Wedding bells may be relatively more expensive for low-income workers who sacrifice other federal benefits at the altar. But Republicans worried more about nipping the nuptials of the well-to-do wedders.

And if you need more leading indicators of scorn for the working poor, look at welfare reform. A new bill reauthorizing TANF — Temporary Assistance for Needy Families — is going to raise the work requirements for parents. But where are the new allotments of child care money for those who follow the path from welfare poverty to working poverty?

All in all, the only government agency that seems to be paying attention to low-income families under the Bush administration is the IRS, bless its heart. It may be in an auditing slump but the agency is under orders to crack down on low-income Americans applying for the most important work incentive program, the Earned Income Tax Credit.

Next year, parents applying for EITC will face a new and stupefying set of IRS forms to prove they’re caring for kids. In this upward trend, the government has turned from worrying about welfare cheats to worrying about working-poor cheats.

Of course, these are just details. As Robert Greenstein of the Center for Budget and Policy Priorities notes, it isn’t really the small tax stuff, even the child tax credit, that matters the most. The big picture is the bleakest. With a tax cut of $350 billion and more to come, we’re running up huge debts as the baby boomers head for retirement. “These same low-income families,” says Greenstein, “are likely to pay a price that dwarfs anything these tax cuts will provide.”

Jim Wallis, who heads Call to Renewal, a religious coalition of compassionate progressives, says “budgets are moral documents that reveal our priorities.” No one wants to hear the tax code read from the pulpit, but as Wallis preaches, “This budget is a disaster for poor families and a windfall for the rich. It is, to use my evangelical language, unbiblical.”

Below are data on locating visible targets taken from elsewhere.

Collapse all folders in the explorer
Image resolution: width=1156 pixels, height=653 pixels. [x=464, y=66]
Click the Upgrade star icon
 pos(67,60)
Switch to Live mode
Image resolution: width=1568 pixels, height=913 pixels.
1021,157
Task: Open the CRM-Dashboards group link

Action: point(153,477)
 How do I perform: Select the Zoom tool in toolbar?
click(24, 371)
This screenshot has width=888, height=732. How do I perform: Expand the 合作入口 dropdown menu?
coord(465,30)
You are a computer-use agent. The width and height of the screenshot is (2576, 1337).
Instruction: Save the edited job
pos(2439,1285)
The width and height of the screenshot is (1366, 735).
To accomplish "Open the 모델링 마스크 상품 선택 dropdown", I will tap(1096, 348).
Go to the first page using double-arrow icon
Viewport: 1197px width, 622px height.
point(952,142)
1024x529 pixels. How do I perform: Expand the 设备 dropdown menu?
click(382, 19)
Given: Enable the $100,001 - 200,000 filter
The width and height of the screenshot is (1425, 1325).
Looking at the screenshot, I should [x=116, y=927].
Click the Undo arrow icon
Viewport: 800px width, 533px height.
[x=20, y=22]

Remember when The Wall Street Journal editorial page referred to low-income families as the “lucky duckies” who don’t pay any income taxes? Today the only social policy of the Bush administration is tax cuts, the only citizens worthy of compassion are taxpayers who want to conserve their wealth, and it’s all supposed to roll off a lucky duckie’s back.

Check the graph on the national wall. We’ve gone from ignoring the welfare poor to ignoring the working poor. One thing you have to say about the Bush economy: Money may not trickle down but scorn sure percolates up.


Ellen Goodman is a columnist for Washington Post Writers Group.